Selon les informations que nous avons pu obtenir, la notion de justice qui influence les projets de consolidation de la paix serait le résultat des comportements opportunistes et destructeurs des populations en détresse ainsi que des besoins exhibés de celles-ci. Peut-on dire que les professionnels œuvrant dans l’aide internationale se voient obligés d’adopter une mentalité anthropocentrique ainsi que des stratégies axées sur les besoins humains pour pouvoir protéger l’environnement ? Cela reste à vérifier, car notre analyse ne nous permet pas d’y répondre. En revanche, la conscientisation publique par rapport à la destruction des écosystèmes et surtout la quasi-certitude scientifique de l’existence du changement climatique oblige les parties prenantes à s’intéresser aux questions environnementales. En revanche, la théorie du constructivisme social nous apprend que la gestion des ressources naturelles ainsi que la gouvernance environnementale sont des processus déterminés par les interactions sociales (ex. Hannigan, 1995), qui, selon nos données, demande de trouver des solutions aboutissant à un consensus collectif où toutes les parties y gagnent. De plus, l’existence d’un réel danger écologique à l’échelle globale (Hannigan, 1995) oblige l’intégration de mesures de protection de la nature dans la recherche de solutions. Par conséquent, le défi consisterait à trouver des solutions pour que les trois axes du développement durable soient gagnants, c’est-à-dire le système économique, l’écosystème et la population.

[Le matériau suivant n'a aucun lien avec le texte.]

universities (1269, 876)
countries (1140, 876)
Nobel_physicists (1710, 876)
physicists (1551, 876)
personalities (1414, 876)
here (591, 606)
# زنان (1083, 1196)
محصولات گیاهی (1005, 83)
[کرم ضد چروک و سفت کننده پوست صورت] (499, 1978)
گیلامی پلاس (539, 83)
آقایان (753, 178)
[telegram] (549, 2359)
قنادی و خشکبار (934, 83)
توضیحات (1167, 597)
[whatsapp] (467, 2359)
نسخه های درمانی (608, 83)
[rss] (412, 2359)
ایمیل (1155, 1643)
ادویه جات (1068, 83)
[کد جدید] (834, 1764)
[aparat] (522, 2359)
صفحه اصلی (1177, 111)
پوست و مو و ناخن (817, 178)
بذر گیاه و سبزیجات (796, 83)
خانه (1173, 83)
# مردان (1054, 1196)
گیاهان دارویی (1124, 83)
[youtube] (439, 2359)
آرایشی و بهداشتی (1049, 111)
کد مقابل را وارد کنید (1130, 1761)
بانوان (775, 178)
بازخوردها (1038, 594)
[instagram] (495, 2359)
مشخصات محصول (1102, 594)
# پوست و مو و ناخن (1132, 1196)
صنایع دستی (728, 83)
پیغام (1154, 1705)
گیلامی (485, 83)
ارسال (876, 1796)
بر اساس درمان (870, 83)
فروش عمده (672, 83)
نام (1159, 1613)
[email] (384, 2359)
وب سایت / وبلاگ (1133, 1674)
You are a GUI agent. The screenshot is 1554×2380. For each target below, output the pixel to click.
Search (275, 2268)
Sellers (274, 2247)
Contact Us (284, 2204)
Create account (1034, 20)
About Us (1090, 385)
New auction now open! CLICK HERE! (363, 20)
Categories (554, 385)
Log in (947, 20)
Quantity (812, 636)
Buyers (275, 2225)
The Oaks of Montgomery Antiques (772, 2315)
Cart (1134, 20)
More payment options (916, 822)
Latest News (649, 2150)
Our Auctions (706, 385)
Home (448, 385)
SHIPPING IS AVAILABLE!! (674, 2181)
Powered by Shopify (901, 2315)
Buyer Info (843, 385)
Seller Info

En ce qui concerne la privatisation des ressources naturelles, notamment de l’eau, certains rapportent qu’elle permet, le cas échéant, la protection de l’environnement. Cependant, les solutions plus intéressantes parlent du partenariat entre le public et le privé, c’est-à-dire que les ressources sont possédées par le public (les gouvernements et les municipalités), tandis que la gestion et le maintien sont pris en charge par le privé. Il est donc possible de faire un parallèle avec nos résultats des sections précédentes par rapport au potentiel de l’intégration citoyenne

aux opérations de consolidation de la paix. Le concept du public-privé s’avère ainsi opportun pour réduire l’injustice environnementale à condition que les communautés participent au processus de décision et de contrôle. D’ailleurs, la population se verra bénéficier d’une quantité et qualité de l’eau plus haute, grâce à la capacité du privé à assurer une meilleure gestion et protection environnementale. La surveillance du public en revanche aidera à pondérer les actions du privé pour les influencer de manière à ce qu’elles représentent les intérêts de la société. Comme le suggère la gouvernance nodale (Johnston & Shearing, 2003; Wood & Shearing, 2007), il faut tenir compte de l’influence du privé et du public, puisque les deux contribuent à la construction de la sécurité. Par conséquent, il se trouve qu’une structure de gouvernance permettant un partenariat entre les acteurs favoriserait l’équité et la démocratisation des régions postconflits. En effet, nous avançons que l’analyse de la gouvernance de sécurité conforme au modèle de gouvernance nodale soutiendrait ces processus. Les recherches du Food and Water Watch au contraire, montrent une image moins optimiste de la privatisation des services dans la pratique, dans la mesure où le droit fondamental à l’eau serait bafoué. Cette pratique toucherait surtout les plus pauvres qui subissent les effets d’une injustice environnementale quant à l’accès à l’eau potable et aux installations sanitaires adéquates (Food & WaterWatch, 2011). Cela dit, Ban Ki-Moon, secrétaire général des Nations unies, a déclaré que le droit fondamental d’accès à l’eau et aux services sanitaires ne signifie pas la gratuité de cette ressource ni de ses services, mais sa disponibilité et son accessibilité pour tous (Deen, 2011). Enfin, respecter le principe du droit fondamental de l’eau onusien doit être l’un des principes fondamentaux de tout projet de coopération environnementale et de gouvernance de la sécurité.